Over the course of the COVID-19 pandemic, scientists have strived to answer basic questions about the amount of SARS-CoV-2 virus required to cause an infection and how that viral dose influences disease severity. Answers to these questions help drive public health decisions to keep public spaces safe and serve as the foundation for future COVID-19 research.
Tulane researchers Chad Roy, PhD, and Dr. Gregory Bix were among a group of scientists who co-authored a review of 115 peer-reviewed studies to identify gaps in current knowledge and suggest opportunities for future research into SARS-CoV-2 and COVID-19. Their conclusions were published in Clinical Infectious Diseases.
Understanding how SARS-CoV-2 is transmits from one person to another has been key to halting its spread. This review found that the virus is primarily transmitted through the inhalation of particles containing virus (not through contact surfaces), and that the ability of those particles to infect is dependent both on the environment and the unique physiology of the individual. Concentration of viral particles plus the length of time one is in contact with those particles ultimately determines one’s exposure.
Importantly, the team concluded that the viral dose, or amount of infectious virus transmitted from one person to another, does not appear to affect disease severity. In practical terms, this means that an individual who inhales a greater number of infectious particles will not necessarily experience more severe disease than an individual who is infected with a smaller amount. However, the likelihood of becoming infected may rise with the size of that “dose.” The review concluded that some interventions, such as the practice of wearing face masks, can reduce the risk of infection by reducing exposure but would likely not affect severity of disease if infected.
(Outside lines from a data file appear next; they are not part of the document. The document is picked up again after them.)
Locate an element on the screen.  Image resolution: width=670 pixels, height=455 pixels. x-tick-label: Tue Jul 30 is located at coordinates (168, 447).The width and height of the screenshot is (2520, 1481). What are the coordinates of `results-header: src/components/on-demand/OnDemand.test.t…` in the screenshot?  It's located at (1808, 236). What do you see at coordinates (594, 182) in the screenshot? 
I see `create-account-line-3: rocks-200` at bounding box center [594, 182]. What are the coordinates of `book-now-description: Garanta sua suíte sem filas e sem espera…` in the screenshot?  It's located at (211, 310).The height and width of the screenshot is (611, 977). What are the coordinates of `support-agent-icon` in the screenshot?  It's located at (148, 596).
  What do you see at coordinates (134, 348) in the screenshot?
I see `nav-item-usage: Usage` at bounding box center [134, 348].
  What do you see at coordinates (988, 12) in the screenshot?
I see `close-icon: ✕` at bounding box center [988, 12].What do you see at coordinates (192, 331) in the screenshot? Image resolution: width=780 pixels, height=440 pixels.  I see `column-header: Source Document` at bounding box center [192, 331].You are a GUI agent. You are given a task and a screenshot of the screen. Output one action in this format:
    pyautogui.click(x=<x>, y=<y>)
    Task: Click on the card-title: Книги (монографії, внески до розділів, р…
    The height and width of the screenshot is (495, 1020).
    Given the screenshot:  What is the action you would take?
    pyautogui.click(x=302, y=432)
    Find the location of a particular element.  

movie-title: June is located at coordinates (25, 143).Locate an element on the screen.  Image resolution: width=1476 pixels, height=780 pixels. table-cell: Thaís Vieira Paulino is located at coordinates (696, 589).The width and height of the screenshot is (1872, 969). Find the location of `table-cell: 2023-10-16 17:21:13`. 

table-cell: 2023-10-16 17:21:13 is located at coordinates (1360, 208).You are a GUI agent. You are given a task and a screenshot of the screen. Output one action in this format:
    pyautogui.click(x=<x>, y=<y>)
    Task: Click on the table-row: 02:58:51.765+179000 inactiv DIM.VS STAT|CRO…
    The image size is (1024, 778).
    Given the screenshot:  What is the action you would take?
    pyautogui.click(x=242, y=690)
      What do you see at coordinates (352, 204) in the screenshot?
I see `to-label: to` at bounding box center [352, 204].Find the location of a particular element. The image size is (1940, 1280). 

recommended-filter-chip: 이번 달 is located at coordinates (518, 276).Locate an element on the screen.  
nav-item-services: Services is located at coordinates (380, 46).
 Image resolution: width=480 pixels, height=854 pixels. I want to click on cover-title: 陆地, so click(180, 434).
Roy, professor of microbiology and immunology and director of infectious disease aerobiology at the Tulane National Primate Research Center, believes that the more important factor in determining disease severity is the unique vulnerabilities of the host, or the person that becomes infected.
“While we are still learning a lot about the size of the dose required to induce infection, it’s apparent that the relationship between an individual and the virus dictates disease severity more than the size of the dose,” Roy said.
Throughout the pandemic, one of the most vexing concerns is why some people get so sick while others are asymptomatic. While disease severity is associated with older age, male sex, certain comorbidities and smoking, the authors also note that neither lack of comorbidities nor younger age guarantee mild disease, and that much is yet to be learned about what makes certain individuals susceptible to severe disease and death. “Long COVID” or symptoms that linger long after the acute period of illness is still being investigated as data continues to accrue.
Bix, professor and vice chair of neurosurgery and neurology, director of COBALT (COVID-19 biobank and library at Tulane), and director of the clinical neuroscience research center, concludes that the key to better understanding COVID disease outcomes lies in increasingly refined pre-clinical and epidemiologic studies.
“No single study can perfectly model the disease or transmission in the way that humans experience it in the real world,” Bix said. “But as we continue to accrue preclinical and epidemiologic studies, will be able to piece together a more complete understanding between dose, infection, and disease severity.”
This literature review was also coauthored by corresponding author Lisa Brousseau, ScD; Kristine Moore, MD, MPH; Angela Ulrich, MD, MPH; and Michael Osterholm, PhD, MPH of the Center for Infectious Disease Research Policy (CIDRAP); Kevin Escandón, MD, MSc of the Universidad del Valle School of Medicine; Saskia Popescu, PhD, MPH and Angela Rasmussen, PhD of the Georgetown Center for Global Health Science and Security; Angela Ulrich.